Supplied passage:
Drug developer Tricida said Wednesday that investors have pledged $30 million in Series B funding to push forward its effort to join the crowded market for chronic kidney disease treatments. The company has one potential advantage: Its founders have been there before.
The South San Francisco, CA-based company’s lead drug, TRC 101, is meant to treat degradation from chronic kidney disease by resolving the imbalance of electrolytes such as phosphate, potassium, and sodium. Kidneys maintain concentrations of electrolytes in the body, and an imbalance of electrolytes can lead to disorders in the kidneys and other organs, according to Merck Manuals.
Tricida will ask FDA’s permission later this year to begin testing TRC 101 in humans, the company said in a statement.
The management team has developed two other drugs at different companies that are either on the market in other countries or in late-stage clinical trials. Tricida president and CEO Gerrit Klaerner cofounded Ilypsa, which developed a treatment for hyperphosphatemia in patients on dialysis with chronic kidney disease. That drug’s Japanese rights were licensed to Astellas Pharma in 2006, before Ilypsa sold to Amgen in 2007 for $420 million in cash. The drug, Kiklin, became available in Japan in 2012.
Klaerner’s second company, Relypsa (NASDAQ: RLYP), went public in 2013 and the FDA is considering whether to approve its treatment called Patiromer for hyperkalemia, a condition that causes abnormally high levels of potassium in the blood, according to the Mayo Clinic. Klaerner left his role as president in 2013.
Several companies including Vascular Pharmaceuticals, Keryx Biopharmaceuticals (NASDAQ:[[KERX]]), and the Sanofi (NYSE: SNY) subsidiary Genzyme have developed or are developing some sort of treatment related to kidney disease. Genzyme has the two market-leading phosphate binders Renagel and Renvela.
Tricida’s $30 million financing was led by OrbiMed Advisors, with participation by Sibling Capital Ventures and Limulus Venture Partners. All three provided a $10 million Series A round in 2014, and Sibling Capital gave Tricida seed funding for preclinical activities and market validation studies, Tricida said.

Dataset excerpts:
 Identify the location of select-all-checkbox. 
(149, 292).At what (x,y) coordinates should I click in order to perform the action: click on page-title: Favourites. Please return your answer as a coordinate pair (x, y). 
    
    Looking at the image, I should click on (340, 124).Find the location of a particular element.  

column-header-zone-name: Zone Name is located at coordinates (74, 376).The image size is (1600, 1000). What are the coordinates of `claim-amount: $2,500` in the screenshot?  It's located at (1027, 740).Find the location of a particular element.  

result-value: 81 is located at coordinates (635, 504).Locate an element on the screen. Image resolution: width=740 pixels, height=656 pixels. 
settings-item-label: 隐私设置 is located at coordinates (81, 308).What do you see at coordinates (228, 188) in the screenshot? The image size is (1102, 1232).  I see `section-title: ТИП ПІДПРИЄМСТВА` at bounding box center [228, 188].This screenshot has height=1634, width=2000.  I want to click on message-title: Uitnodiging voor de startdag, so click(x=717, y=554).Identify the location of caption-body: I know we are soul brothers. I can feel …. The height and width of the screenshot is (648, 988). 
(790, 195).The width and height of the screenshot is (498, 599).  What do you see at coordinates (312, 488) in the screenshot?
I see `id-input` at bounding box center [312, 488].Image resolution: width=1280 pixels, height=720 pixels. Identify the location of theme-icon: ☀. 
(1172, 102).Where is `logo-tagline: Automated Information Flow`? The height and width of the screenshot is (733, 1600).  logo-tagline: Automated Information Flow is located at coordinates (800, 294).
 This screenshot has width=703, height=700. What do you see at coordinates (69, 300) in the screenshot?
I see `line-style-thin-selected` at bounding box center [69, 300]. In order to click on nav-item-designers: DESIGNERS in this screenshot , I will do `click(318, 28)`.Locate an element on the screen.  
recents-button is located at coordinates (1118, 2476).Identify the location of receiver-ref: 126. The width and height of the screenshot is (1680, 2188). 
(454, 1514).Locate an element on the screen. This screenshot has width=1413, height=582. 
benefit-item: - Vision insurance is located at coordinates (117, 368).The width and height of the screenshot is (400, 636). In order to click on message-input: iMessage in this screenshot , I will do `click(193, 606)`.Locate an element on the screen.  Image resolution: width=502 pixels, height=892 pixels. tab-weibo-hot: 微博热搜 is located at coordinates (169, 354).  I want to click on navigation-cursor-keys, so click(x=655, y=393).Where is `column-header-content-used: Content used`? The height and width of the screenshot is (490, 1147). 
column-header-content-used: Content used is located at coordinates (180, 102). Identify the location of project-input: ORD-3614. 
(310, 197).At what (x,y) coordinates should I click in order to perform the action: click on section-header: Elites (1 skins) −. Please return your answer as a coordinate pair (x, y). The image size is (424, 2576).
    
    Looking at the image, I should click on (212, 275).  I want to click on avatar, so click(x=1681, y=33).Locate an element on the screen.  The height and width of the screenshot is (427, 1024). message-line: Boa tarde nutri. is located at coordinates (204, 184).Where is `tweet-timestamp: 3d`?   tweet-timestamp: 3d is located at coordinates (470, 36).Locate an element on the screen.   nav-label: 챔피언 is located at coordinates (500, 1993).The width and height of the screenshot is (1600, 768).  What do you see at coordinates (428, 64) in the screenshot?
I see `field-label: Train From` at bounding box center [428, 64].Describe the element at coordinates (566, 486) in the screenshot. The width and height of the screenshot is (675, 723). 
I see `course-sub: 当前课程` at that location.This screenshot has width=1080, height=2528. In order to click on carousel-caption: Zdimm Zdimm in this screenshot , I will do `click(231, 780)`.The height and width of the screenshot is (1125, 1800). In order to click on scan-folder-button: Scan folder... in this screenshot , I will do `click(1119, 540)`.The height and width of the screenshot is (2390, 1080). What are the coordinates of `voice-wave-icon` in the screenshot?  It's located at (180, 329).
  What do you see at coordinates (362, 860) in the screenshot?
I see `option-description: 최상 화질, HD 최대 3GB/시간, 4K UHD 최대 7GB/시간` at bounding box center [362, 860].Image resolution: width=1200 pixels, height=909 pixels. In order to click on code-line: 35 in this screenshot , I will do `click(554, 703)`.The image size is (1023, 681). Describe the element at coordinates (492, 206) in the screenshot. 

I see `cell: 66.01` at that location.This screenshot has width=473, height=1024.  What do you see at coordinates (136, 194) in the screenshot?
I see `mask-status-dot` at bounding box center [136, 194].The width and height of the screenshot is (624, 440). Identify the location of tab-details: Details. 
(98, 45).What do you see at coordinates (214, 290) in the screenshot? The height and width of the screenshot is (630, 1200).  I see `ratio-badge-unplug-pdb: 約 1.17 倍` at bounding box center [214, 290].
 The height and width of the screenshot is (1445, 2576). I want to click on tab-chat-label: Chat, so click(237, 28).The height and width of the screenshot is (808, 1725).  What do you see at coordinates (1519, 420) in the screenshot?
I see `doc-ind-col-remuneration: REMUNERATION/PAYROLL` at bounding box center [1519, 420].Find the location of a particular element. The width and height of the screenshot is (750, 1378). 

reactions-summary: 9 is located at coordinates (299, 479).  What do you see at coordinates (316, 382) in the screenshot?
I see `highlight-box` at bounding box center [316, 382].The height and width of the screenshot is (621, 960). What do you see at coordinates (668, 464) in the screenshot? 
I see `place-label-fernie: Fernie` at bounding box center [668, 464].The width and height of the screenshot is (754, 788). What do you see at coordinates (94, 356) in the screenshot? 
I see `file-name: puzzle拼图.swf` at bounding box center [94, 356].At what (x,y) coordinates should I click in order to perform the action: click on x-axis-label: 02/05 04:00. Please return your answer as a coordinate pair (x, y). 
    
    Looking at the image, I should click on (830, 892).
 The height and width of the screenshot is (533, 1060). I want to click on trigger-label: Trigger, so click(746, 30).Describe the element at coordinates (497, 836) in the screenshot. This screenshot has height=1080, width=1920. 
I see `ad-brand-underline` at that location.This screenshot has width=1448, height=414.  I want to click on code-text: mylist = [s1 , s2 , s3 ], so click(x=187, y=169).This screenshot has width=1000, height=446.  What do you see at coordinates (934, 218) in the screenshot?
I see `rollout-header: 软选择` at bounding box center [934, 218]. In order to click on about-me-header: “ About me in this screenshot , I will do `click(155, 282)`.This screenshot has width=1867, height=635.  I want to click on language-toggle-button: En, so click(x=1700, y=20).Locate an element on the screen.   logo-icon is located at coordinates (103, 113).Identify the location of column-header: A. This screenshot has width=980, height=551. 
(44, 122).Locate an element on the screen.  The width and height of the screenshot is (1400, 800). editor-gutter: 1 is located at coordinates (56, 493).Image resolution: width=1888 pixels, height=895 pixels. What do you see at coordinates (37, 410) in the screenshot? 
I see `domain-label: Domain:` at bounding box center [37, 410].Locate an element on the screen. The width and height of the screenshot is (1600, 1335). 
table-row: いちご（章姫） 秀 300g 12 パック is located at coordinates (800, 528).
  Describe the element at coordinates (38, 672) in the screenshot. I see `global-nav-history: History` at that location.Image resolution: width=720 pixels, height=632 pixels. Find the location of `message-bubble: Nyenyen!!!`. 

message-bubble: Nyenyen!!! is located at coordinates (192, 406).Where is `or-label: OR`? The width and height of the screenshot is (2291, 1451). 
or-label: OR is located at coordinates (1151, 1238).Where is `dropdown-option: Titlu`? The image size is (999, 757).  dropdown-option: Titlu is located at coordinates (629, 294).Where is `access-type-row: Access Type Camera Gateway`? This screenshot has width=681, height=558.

Required action 1:
In the article about Tricida, which firm led the company's $30 million Series B financing?
Required action 2:
Print the part of the article about Tricida between "Several companies including" and "studies, Tricida said.", inclusive.
The lines above are separate material and have no connection to the article about Tricida.

Answer area 1:
OrbiMed Advisors led the financing.

Answer area 2:
Several companies including Vascular Pharmaceuticals, Keryx Biopharmaceuticals (NASDAQ:[[KERX]]), and the Sanofi (NYSE: SNY) subsidiary Genzyme have developed or are developing some sort of treatment related to kidney disease. Genzyme has the two market-leading phosphate binders Renagel and Renvela.
Tricida’s $30 million financing was led by OrbiMed Advisors, with participation by Sibling Capital Ventures and Limulus Venture Partners. All three provided a $10 million Series A round in 2014, and Sibling Capital gave Tricida seed funding for preclinical activities and market validation studies, Tricida said.